Information provided Start Marker
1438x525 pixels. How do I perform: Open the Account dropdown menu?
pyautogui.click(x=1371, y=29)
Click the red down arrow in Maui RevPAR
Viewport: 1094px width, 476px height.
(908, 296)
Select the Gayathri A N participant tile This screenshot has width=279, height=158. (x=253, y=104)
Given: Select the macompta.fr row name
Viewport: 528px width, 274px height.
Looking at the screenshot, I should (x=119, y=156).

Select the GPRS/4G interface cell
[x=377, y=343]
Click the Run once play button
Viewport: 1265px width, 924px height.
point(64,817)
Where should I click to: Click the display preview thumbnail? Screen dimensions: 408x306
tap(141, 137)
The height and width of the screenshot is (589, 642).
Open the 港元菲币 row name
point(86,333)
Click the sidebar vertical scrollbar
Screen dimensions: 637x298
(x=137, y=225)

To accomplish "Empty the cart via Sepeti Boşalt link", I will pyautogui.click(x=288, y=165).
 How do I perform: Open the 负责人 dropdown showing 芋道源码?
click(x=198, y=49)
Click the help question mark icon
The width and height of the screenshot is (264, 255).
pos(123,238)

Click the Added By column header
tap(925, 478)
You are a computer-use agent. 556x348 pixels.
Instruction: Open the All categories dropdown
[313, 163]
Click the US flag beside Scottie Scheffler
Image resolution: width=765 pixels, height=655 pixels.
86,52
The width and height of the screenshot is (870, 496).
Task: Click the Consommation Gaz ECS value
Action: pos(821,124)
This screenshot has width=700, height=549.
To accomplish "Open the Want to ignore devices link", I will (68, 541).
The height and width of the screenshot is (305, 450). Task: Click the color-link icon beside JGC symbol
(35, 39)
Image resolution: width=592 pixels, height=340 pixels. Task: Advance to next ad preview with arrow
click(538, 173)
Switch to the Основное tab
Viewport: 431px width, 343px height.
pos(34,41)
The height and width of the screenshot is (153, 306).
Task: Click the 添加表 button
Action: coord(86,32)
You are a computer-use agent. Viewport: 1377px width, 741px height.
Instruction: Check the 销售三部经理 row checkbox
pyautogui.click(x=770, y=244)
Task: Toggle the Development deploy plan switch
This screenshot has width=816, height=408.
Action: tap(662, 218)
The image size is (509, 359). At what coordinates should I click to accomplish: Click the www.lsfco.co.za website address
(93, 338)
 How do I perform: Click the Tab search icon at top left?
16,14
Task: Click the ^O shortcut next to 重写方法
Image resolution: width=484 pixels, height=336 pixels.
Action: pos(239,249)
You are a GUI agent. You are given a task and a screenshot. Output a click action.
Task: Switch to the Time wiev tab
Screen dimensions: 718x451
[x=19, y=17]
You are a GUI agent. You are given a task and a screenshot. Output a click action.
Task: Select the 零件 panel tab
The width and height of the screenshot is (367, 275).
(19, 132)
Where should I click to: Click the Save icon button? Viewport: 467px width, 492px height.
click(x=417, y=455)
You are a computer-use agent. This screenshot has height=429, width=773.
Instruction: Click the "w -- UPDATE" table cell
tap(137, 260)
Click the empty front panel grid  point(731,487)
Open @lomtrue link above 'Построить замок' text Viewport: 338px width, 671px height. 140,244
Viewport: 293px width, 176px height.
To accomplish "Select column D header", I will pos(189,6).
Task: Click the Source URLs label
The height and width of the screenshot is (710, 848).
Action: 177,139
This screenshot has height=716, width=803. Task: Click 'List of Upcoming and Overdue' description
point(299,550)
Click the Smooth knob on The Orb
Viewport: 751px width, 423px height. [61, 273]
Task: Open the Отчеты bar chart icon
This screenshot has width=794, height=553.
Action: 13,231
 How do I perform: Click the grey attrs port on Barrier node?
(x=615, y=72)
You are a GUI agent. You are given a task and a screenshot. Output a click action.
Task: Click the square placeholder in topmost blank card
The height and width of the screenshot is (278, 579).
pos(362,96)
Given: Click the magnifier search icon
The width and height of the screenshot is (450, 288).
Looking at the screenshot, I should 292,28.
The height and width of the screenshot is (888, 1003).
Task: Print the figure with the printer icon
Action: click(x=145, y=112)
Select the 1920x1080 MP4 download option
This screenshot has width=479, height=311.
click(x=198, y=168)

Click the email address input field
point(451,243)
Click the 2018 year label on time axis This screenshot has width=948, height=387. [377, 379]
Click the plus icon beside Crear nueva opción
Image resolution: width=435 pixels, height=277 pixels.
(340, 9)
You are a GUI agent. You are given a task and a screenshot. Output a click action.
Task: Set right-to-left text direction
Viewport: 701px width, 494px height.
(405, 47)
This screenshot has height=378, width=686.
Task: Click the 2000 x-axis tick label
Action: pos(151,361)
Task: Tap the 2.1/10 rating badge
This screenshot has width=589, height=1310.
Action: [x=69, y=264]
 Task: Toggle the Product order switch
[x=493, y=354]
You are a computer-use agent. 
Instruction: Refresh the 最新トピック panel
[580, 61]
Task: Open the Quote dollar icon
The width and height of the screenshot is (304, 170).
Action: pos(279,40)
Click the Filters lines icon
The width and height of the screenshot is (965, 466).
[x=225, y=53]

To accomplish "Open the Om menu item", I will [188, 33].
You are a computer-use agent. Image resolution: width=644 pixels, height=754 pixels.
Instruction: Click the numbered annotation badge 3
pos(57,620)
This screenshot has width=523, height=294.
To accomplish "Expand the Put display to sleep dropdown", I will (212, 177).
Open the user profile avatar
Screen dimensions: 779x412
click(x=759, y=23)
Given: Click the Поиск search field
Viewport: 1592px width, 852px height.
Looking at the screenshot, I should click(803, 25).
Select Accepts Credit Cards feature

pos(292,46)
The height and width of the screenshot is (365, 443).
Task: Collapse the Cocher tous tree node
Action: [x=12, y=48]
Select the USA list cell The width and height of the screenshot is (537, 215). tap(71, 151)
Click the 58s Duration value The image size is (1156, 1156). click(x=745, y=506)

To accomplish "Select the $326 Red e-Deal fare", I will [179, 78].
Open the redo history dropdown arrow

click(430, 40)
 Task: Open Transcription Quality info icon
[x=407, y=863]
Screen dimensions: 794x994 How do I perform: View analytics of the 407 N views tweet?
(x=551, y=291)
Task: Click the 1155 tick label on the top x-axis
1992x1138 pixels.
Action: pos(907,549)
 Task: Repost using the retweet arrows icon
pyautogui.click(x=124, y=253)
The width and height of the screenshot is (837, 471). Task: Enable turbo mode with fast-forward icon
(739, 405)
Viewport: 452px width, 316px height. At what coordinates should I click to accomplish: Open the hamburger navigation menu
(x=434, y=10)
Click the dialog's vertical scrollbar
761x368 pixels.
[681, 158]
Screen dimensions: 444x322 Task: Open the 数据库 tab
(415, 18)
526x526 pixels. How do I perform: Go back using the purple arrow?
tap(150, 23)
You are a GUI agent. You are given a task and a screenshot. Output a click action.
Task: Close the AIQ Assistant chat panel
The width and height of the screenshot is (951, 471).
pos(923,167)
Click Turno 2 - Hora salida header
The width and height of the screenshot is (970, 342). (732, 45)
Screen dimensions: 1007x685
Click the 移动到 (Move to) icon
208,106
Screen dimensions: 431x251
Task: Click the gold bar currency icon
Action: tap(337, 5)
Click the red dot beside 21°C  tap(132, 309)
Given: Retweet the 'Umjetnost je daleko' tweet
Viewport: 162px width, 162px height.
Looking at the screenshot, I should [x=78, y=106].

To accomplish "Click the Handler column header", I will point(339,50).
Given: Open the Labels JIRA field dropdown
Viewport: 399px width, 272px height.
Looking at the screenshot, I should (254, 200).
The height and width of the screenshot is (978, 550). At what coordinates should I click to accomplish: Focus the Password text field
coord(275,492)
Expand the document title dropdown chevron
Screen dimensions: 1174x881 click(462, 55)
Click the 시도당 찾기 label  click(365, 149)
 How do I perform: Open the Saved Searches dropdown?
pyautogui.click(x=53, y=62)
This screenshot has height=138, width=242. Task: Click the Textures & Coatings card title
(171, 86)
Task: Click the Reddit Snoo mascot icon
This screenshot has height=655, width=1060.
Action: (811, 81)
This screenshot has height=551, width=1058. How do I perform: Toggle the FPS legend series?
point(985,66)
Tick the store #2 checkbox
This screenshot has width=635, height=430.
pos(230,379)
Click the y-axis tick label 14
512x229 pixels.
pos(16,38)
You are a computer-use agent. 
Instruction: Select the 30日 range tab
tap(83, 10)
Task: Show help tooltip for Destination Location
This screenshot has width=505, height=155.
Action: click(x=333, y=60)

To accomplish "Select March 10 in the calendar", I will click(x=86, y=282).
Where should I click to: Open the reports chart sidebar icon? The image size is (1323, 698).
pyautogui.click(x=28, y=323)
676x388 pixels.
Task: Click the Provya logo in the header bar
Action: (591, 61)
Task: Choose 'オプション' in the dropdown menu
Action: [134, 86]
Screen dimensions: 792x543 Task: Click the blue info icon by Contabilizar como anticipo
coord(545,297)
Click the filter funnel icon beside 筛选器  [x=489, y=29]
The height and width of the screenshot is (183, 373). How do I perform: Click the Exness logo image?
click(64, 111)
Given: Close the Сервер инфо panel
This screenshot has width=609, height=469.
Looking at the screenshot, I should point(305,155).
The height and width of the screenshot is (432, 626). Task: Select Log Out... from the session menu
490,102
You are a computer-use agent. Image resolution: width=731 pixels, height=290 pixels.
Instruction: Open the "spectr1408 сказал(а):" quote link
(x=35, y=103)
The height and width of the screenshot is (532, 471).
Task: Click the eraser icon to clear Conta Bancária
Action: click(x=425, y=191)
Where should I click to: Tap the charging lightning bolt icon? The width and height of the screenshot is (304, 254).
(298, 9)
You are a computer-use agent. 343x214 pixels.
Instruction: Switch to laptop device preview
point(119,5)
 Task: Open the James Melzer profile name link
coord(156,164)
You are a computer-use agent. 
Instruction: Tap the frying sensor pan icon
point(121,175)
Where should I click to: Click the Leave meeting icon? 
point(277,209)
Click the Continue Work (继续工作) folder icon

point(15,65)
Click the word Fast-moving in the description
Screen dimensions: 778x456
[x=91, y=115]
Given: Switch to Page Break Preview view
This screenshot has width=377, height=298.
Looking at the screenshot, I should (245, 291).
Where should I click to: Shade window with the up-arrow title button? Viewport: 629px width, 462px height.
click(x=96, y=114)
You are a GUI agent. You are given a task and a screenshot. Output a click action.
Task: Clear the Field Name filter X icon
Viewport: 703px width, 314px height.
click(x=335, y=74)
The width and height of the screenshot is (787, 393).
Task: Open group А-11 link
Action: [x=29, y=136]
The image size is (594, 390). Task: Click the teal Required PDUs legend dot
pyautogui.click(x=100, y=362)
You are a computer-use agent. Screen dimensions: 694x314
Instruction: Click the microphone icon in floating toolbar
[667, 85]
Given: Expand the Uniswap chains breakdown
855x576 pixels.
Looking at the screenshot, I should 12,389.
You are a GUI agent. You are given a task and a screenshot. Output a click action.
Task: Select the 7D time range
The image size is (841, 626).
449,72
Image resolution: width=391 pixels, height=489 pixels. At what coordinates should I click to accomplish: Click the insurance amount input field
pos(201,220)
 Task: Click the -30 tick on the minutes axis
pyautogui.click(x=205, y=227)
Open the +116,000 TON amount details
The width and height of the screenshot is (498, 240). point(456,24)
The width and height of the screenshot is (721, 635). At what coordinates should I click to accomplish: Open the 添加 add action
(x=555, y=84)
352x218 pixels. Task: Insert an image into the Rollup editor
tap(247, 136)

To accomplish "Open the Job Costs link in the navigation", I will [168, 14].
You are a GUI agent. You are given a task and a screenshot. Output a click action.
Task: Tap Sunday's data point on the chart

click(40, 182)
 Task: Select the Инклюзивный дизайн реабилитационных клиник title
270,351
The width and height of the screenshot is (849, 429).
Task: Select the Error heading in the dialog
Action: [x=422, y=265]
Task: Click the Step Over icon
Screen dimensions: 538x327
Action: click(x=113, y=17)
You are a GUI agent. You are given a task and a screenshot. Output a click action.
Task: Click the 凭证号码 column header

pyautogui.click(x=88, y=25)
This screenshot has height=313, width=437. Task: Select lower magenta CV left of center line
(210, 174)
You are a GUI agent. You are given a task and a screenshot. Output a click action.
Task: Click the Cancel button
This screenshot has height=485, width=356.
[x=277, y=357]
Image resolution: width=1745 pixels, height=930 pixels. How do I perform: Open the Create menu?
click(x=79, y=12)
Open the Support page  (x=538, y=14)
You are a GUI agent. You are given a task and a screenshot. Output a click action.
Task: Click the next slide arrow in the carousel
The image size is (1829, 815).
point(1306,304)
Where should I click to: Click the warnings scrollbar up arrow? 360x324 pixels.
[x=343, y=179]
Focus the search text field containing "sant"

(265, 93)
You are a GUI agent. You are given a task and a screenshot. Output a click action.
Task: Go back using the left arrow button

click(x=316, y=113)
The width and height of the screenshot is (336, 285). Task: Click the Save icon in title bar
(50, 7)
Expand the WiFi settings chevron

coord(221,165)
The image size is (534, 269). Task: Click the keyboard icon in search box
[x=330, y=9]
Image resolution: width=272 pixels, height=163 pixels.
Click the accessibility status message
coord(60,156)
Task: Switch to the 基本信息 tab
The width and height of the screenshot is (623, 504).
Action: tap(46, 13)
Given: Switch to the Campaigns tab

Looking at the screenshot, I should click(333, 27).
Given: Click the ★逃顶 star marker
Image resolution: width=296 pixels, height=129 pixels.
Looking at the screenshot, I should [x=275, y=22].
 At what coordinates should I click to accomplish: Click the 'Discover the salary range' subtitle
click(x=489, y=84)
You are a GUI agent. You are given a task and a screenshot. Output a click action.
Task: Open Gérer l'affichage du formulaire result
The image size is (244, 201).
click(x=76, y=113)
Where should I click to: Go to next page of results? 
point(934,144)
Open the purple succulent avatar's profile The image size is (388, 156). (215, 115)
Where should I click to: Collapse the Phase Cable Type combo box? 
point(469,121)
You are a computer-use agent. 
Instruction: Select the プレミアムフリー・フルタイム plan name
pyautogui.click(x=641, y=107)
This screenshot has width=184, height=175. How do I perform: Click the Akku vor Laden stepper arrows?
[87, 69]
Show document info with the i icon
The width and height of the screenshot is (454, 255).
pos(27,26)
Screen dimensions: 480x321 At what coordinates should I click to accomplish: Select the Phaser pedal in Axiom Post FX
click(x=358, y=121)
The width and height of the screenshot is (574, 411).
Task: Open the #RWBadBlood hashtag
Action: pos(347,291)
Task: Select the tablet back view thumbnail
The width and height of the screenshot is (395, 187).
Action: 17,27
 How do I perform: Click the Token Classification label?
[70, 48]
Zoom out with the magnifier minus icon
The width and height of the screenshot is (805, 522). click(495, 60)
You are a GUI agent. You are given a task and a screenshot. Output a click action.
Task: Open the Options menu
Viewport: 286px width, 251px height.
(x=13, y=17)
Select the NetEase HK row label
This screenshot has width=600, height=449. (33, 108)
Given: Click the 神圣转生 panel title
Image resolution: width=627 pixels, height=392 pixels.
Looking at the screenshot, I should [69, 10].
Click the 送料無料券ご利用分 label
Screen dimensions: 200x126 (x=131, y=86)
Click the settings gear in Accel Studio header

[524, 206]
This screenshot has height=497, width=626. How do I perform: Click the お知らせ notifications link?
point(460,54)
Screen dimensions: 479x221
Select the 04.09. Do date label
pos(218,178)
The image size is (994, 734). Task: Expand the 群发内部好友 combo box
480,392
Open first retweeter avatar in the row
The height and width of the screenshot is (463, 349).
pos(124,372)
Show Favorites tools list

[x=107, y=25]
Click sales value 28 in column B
Information provided End Marker
Brief: All that is wanted is the set of lines from the one with "The image size is (994, 734)." through the last line of the entries, both included, output exactly.

The completed task:
The image size is (994, 734). Task: Expand the 群发内部好友 combo box
480,392
Open first retweeter avatar in the row
The height and width of the screenshot is (463, 349).
pos(124,372)
Show Favorites tools list

[x=107, y=25]
Click sales value 28 in column B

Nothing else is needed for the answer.